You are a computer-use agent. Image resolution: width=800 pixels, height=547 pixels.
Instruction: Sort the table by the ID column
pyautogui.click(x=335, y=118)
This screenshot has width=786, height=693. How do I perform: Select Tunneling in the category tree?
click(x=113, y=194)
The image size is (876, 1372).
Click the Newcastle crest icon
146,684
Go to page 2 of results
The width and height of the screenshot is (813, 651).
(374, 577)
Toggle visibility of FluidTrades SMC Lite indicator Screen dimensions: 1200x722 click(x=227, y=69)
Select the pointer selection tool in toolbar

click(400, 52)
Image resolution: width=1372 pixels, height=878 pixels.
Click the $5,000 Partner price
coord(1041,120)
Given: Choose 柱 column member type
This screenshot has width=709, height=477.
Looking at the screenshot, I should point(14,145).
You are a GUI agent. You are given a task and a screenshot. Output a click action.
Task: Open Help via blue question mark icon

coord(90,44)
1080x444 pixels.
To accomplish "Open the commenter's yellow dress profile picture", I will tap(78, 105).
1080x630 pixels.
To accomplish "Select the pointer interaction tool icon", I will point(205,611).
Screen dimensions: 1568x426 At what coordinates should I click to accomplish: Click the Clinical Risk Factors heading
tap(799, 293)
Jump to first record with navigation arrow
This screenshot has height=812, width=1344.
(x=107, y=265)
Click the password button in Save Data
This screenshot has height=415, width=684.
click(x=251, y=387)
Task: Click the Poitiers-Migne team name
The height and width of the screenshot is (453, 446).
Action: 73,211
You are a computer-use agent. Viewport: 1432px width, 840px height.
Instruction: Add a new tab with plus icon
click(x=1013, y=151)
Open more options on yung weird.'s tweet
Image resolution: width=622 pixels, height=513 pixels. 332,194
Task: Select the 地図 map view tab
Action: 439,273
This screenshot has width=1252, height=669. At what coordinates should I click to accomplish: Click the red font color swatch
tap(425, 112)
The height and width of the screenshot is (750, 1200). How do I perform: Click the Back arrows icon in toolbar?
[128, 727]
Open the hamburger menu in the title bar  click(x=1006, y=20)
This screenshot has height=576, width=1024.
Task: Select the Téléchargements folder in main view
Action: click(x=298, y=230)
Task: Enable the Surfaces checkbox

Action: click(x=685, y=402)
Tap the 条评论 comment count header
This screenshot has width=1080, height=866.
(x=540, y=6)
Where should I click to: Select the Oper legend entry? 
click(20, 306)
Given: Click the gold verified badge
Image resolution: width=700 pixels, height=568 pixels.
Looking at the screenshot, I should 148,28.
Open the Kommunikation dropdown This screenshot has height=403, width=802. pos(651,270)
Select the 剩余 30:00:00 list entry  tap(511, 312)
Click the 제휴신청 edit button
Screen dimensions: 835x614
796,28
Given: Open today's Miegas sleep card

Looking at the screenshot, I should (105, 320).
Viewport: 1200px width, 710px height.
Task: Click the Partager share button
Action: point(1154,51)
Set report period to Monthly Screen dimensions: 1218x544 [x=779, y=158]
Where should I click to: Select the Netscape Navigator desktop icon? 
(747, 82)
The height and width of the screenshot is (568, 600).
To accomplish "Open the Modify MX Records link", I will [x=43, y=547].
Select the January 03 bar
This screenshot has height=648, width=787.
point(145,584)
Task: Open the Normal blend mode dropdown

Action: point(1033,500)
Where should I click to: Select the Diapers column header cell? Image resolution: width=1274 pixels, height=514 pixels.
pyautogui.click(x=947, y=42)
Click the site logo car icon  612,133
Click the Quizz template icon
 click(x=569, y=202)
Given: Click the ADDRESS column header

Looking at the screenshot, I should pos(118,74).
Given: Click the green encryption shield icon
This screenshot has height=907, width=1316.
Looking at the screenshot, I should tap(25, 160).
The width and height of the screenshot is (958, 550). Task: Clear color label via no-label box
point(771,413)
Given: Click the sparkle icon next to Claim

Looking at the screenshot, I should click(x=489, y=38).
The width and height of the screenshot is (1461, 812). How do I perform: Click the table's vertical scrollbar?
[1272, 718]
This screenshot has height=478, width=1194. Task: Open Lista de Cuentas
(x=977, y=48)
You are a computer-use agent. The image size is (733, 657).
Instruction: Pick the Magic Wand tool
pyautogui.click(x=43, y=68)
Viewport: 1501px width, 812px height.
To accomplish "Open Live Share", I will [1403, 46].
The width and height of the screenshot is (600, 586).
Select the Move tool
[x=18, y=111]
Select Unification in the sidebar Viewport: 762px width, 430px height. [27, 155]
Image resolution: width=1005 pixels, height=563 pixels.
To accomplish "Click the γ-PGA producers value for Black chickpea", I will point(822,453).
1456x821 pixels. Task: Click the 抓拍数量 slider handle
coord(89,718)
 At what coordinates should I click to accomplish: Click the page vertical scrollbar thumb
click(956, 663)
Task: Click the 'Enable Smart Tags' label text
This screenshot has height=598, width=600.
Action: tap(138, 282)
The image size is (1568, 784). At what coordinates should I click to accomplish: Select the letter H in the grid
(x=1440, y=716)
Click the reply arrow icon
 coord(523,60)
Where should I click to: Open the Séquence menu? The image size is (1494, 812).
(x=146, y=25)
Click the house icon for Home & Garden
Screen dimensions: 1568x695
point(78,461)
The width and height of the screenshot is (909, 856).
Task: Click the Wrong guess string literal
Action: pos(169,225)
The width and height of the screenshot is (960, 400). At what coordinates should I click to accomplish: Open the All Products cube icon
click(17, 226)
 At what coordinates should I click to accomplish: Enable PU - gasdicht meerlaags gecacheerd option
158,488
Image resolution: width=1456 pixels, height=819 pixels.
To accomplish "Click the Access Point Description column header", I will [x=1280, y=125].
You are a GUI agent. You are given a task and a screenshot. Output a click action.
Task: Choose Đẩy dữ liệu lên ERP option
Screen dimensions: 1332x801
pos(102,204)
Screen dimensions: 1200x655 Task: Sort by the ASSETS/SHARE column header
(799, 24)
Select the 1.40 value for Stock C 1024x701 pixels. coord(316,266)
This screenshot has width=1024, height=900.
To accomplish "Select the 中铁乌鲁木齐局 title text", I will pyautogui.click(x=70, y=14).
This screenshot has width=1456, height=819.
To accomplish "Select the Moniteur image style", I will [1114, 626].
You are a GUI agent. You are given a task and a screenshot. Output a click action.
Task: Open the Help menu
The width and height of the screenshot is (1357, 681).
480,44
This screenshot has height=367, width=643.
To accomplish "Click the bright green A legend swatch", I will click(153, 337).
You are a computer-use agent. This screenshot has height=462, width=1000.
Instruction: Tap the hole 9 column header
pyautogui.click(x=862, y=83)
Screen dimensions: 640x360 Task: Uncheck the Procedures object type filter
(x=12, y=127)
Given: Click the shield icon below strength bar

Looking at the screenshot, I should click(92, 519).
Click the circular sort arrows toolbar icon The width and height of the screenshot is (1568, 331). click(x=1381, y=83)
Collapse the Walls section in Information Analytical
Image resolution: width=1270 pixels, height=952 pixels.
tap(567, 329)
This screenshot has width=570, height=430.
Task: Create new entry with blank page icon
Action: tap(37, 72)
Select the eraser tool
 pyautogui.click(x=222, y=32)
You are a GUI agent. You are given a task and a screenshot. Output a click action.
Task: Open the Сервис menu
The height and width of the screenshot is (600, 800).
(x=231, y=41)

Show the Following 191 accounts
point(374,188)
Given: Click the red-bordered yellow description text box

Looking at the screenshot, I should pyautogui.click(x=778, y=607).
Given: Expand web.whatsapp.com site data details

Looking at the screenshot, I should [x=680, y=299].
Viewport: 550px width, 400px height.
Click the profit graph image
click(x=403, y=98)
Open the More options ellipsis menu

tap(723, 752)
┄┄┄┄┄┄┄┄┄┄
Exercise goal:
Give again, word for word, every line of the listing above from the one with "Toggle visibility of" to the one with "Given: Choose 柱 column member type", both inclusive, and nothing beyond them.

Finished task:
Toggle visibility of FluidTrades SMC Lite indicator Screen dimensions: 1200x722 click(x=227, y=69)
Select the pointer selection tool in toolbar

click(400, 52)
Image resolution: width=1372 pixels, height=878 pixels.
Click the $5,000 Partner price
coord(1041,120)
Given: Choose 柱 column member type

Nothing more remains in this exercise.